In the journal, Jakarta is ranked first as the city with the most shipping company headquarters in the world. Jakarta leads the indicator with 261 registered shipping companies.

He said that most of these ships were small vessels, which operated regionally to serve the needs of Indonesia as an archipelagic country. Apart from that, Jakarta is in the top 15 on two other indicators, namely the fleet size (CGT) owned by ship owners registered in the city, and the fleet size (CGT) controlled by ship owners registered in the city.

These indicators, he said, brought Jakarta into the top 15 cities which are major shipping centers in the world, along with Singapore, Athens, Tokyo, Shanghai, Hamburg, London, Copenhagen, Rotterdam, Hong Kong, Oslo, Seoul, Dubai, Beijing, and Maseille.

The main shipping center is one of the five pillars for ranking the world’s 50 leading maritime cities. “The large number of shipping companies located in a city can certainly provide a different perspective on the shipping community compared to ship values ​​and company revenues,” he said.

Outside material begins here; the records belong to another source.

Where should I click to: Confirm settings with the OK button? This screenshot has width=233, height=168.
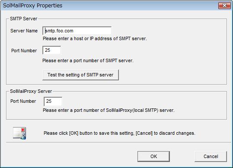tap(153, 156)
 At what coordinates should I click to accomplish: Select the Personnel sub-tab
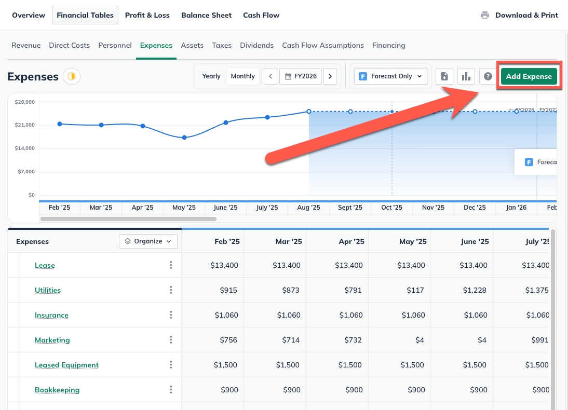115,45
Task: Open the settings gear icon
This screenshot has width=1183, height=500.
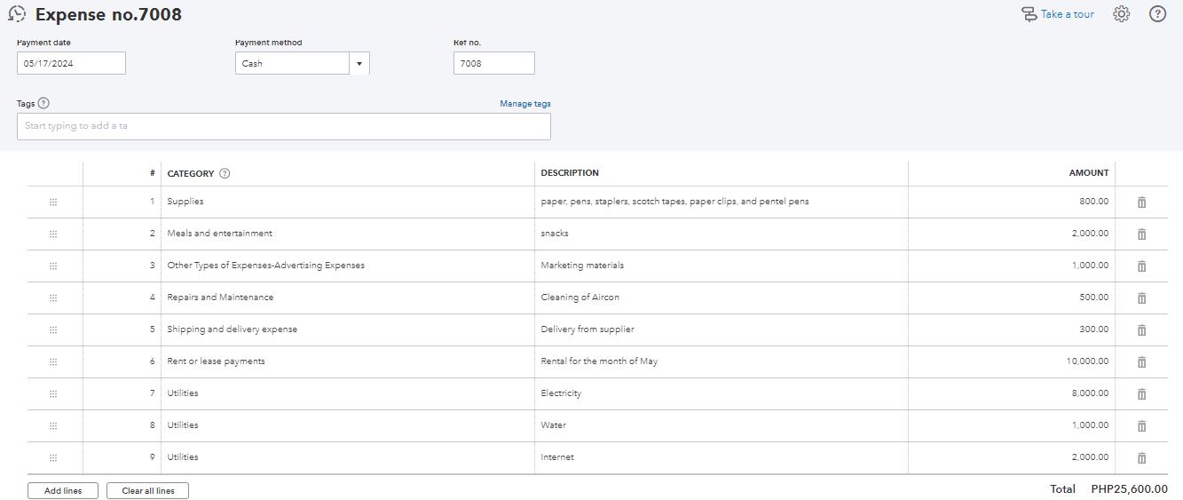Action: coord(1122,14)
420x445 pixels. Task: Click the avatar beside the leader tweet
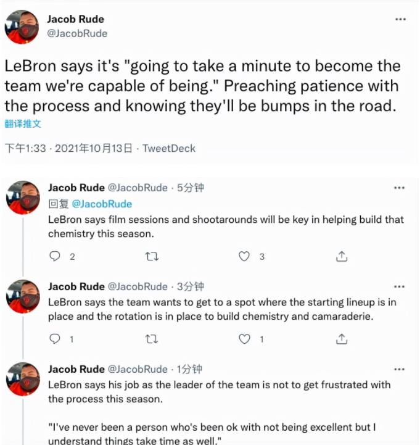[23, 379]
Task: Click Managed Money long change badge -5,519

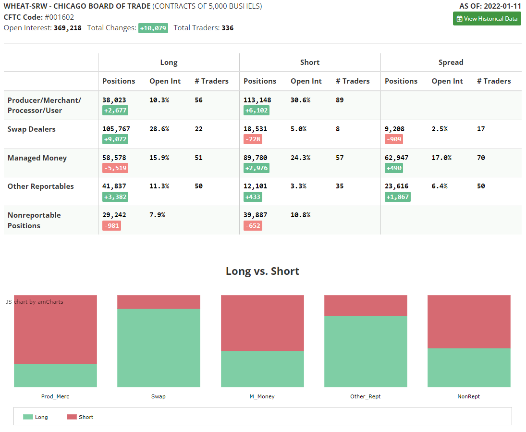Action: (115, 168)
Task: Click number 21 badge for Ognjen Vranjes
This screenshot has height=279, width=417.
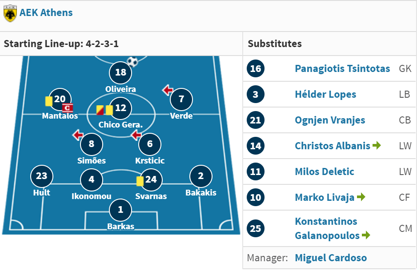Action: pos(256,120)
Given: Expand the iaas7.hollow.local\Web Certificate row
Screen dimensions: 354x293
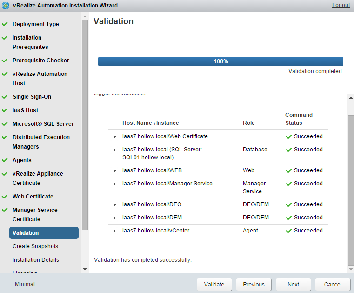Looking at the screenshot, I should click(114, 137).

Antoni added that the journal Leading Maritime Cities 2024 has entered its 6th edition since it was published regularly every two years in 2012. The ranking in the journal is based on a combination of objective data obtained through leading international sources and subjective assessments from experts to evaluating and benchmarking 50 leading maritime cities.

“This research was carried out using a bottom-up approach, taking 15,000 cities that have maritime activities, and then filtering them into 50 cities based on objective maritime indicators for four of the five pillars, namely shipping centers, maritime finance and law, maritime technology, and ports and logistics,” he said.

Subjective assessments were carried out by 190 maritime experts around the world on the 5th pillar, namely attractiveness and competitiveness, which were then combined with objective data and used to determine the ranking of the 50 leading maritime cities in the world.

Antoni believes that Jakarta’s inclusion as one of the 50 leading maritime cities in the world should be an encouragement and motivation for Indonesia to continue to improve and develop in the maritime industry.

Moreover, research reveals that the center of international trade is gradually moving towards the East or Asia, with more and more ship owners emerging from this region. This shift is certainly expected to elevate maritime cities in Asia in global maritime trade.

Therefore, he said, it is important to continue to increase capacity in terms of technological innovation, human resources, and policies in realizing safe, secure and environmentally friendly shipping. “So that it can then increase its attractiveness and competitiveness which can bring not only Jakarta, but other cities in Indonesia to become leading maritime cities in the world,” said Antoni.